- Born: Robyn Mason Dawes 23 July 1936
- Died: 14 December 2010 (aged 74)
- Education: Harvard University (BA), University of Michigan (M. Psych, PhD)
- Known for: Judgment & Decision-Making, Clinical v. Statistical Prediction
- Awards: American Academy of Arts and Sciences (Fellow), American Statistical Association (Fellow), APA William James Award
- Scientific career
- Fields: Mathematical Psychology Clinical Psychology
- Workplaces: Carnegie Mellon University

= Robyn Dawes =

American psychologist (1936–2010)

Robyn Mason Dawes (July 23, 1936 – December 14, 2010) was an American psychologist who specialized in the field of human judgment. His research interests included human irrationality, human cooperation, intuitive expertise, and the United States AIDS policy. He applied linear models to human decision making, including models with equal weights, a method known as unit-weighted regression. He co-wrote an early textbook on mathematical psychology alongside Clyde Coombs and Amos Tversky (see below).

==Early life and education==
Dawes grew up in Pittsburgh. He earned his B.A. in Philosophy at Harvard (1958) and his Master’s in Clinical Psychology (1960) at the University of Michigan before earning his Doctorate in Mathematical Psychology (1963) at the same institution.

==Career==
Dawes held jobs at the University of Oregon, where he served as Department Head for five years, as well as the Oregon Research Institute.

In 1985, Dawes joined the Department of Social and Decision Sciences (SDS) at Carnegie Mellon University where he served as Department Head for six years eventually becoming the Charles J. Queenan, Jr. University Professor of Psychology. He was a fellow in the American Academy of Arts and Sciences and a member of the National Research Council's Committee on AIDS Research.

In 1990, he was awarded the William James Award by the American Psychological Association for the book Rational Choice in an Uncertain World, now in its 2nd Edition, which he co-wrote with Reid Hastie.

In 1994, Dawes wrote a book called House of Cards in which he criticised unsupported methods and theories employed in psychological practice. Examples include holistic judgment, the Rorschach test, and anatomically correct doll.
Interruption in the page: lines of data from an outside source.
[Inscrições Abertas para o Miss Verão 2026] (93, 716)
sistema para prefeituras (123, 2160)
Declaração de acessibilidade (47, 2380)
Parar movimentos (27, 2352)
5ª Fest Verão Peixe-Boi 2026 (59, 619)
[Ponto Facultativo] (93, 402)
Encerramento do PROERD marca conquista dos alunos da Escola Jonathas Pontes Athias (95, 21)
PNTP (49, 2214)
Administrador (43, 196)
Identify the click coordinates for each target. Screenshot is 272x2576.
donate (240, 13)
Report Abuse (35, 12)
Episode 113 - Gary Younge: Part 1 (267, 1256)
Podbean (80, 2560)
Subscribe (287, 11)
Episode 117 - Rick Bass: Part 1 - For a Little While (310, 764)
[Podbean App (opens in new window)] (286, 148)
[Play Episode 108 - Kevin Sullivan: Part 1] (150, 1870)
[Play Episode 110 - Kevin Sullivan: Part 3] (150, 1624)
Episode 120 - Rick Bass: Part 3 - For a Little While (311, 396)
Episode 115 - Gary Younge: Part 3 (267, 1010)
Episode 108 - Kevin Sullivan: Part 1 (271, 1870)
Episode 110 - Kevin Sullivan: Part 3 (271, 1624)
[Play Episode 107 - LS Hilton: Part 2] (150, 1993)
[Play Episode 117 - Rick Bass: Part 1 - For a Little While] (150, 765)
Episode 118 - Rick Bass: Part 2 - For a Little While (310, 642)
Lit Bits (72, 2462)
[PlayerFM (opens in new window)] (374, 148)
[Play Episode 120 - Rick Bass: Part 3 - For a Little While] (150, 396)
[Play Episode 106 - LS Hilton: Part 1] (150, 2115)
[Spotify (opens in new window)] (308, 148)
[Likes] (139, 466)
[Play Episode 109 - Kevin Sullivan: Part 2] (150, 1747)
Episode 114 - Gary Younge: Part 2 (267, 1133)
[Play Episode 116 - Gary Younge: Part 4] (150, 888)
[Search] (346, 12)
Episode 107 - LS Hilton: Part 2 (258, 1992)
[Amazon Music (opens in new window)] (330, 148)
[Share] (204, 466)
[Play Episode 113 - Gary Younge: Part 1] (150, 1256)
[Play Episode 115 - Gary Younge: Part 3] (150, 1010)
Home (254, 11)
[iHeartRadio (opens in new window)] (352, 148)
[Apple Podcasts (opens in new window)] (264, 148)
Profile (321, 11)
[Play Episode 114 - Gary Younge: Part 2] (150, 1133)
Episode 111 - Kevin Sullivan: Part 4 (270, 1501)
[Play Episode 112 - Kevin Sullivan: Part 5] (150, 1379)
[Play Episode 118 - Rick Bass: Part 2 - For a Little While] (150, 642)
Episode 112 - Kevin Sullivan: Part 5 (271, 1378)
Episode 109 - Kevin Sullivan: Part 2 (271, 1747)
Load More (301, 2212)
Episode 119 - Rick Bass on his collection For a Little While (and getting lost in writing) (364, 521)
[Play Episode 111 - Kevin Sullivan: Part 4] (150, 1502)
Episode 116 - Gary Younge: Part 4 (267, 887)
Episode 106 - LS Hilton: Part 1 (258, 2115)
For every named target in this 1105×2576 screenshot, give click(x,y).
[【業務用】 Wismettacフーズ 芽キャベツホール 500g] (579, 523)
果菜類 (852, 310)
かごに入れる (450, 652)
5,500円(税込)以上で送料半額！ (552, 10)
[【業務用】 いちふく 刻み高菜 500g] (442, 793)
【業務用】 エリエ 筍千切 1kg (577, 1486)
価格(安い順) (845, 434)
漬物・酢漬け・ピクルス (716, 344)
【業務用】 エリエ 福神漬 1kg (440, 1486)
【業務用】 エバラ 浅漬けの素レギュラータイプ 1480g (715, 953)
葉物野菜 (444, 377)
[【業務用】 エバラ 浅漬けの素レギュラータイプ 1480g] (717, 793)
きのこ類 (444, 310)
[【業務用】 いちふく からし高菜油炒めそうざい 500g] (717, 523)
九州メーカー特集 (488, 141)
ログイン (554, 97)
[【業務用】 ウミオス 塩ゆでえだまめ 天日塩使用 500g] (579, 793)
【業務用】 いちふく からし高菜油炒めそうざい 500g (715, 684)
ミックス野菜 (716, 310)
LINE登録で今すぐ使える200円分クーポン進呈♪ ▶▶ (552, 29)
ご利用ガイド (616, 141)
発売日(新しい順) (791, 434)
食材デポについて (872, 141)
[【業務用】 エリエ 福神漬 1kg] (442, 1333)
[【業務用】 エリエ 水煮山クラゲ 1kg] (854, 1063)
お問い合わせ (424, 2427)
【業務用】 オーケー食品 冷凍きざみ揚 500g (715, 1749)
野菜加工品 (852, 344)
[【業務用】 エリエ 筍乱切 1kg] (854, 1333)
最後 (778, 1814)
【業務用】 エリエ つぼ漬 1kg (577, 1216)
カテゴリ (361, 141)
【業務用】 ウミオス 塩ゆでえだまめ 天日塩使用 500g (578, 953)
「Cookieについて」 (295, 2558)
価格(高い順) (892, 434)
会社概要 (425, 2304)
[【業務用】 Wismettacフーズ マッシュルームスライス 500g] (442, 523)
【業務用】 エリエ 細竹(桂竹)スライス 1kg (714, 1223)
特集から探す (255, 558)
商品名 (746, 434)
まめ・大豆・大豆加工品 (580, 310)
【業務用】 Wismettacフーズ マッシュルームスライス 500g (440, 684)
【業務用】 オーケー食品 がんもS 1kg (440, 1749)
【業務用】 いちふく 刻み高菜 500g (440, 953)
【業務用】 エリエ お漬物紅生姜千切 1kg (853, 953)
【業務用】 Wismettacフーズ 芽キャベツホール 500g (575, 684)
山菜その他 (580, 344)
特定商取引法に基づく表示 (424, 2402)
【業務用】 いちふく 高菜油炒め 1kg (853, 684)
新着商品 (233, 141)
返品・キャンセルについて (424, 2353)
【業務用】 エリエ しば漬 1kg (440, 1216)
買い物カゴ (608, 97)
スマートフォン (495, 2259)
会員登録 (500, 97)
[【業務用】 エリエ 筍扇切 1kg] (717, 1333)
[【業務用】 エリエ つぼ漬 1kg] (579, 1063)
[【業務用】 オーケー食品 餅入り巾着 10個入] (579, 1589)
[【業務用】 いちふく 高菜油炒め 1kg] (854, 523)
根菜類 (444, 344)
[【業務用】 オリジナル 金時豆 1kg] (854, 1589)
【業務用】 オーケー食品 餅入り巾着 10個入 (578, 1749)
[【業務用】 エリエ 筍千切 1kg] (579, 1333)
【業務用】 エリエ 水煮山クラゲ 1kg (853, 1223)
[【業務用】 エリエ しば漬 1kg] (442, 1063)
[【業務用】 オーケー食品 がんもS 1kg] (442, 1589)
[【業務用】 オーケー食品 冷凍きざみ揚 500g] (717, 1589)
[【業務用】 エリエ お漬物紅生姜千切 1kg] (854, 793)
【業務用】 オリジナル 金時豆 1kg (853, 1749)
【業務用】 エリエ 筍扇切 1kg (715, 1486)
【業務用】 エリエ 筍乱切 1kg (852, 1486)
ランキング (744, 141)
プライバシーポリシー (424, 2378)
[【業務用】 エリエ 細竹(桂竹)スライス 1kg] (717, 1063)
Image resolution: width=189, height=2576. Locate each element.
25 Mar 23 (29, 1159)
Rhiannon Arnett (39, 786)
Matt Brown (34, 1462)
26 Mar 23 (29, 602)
In 2006, Dawes was elected a Fellow of the American Statistical Association "for creative research on statistics and rational decision-making, contributions to the application of cognitive psychology to survey research, and promotion of careful statistical thinking in psychology and behavioral research." He was a member of the American Psychological Association Ethics Committee.

==Books==

- Hastie, Reid (2010). "Rational Choice in an Uncertain World: The Psychology of Judgment and Decision Making"
- Dawes, Robyn (2001). "Everyday Irrationality: How Pseudo-Scientists, Lunatics, and the Rest of Us Systematically Fail to Think Rationally"

- Dawes, Robyn (1994). "House of Cards: Psychology and Psychotherapy Built on Myth"

- Dawes, Robyn (1988), Rational Choice in an Uncertain World. Orlando, Florida: Harcourt Brace Jovanovich.

- Dawes, Robyn (1974). "The Fundamentals of Attitude Measurement"

- Dawes, Robyn (1970). "Mathematical Psychology: An Elementary Introduction (with Clyde Coombs and Amos Tversky)"

==Selected publications==
- Dana, J., & Dawes, R. M. (2004). The superiority of simple alternatives to regression for social science predictions. Journal of Educational and Behavioral Statistics, volume 29(3), pages 317-331.
- Dawes, R. M. (1962). A note on base rates and psychometric efficiency. Journal of Consulting Psychology, volume 26(5), pages 422-424.
- Dawes, R. M. (1976). Shallow psychology. In J. S. Carroll & J. W. Payne (Eds.), Cognition and social behavior (pages 3–12). Hillsdale, NJ: Lawrence Erlbaum.
- Dawes, R. M. (1980). Social dilemmas. Annual Review of Psychology, volume 31, pages 169-193.
- Dawes, R. M., Faust, D., Meehl, P. E. (1989). Clinical versus actuarial judgment. Science, volume 243(4899), pages 1668-1674. doi: 10.1126/science.2648573.
- Howard, J. W., & Dawes, R. M. (1976). Linear prediction of marital happiness. Personality and Social Psychology Bulletin, volume 2(4), pages 478-480.
- Swets, J. A., Dawes, R. M., & Monahan, J. (2000, October). Better decisions through science. Scientific American, pages 82–87.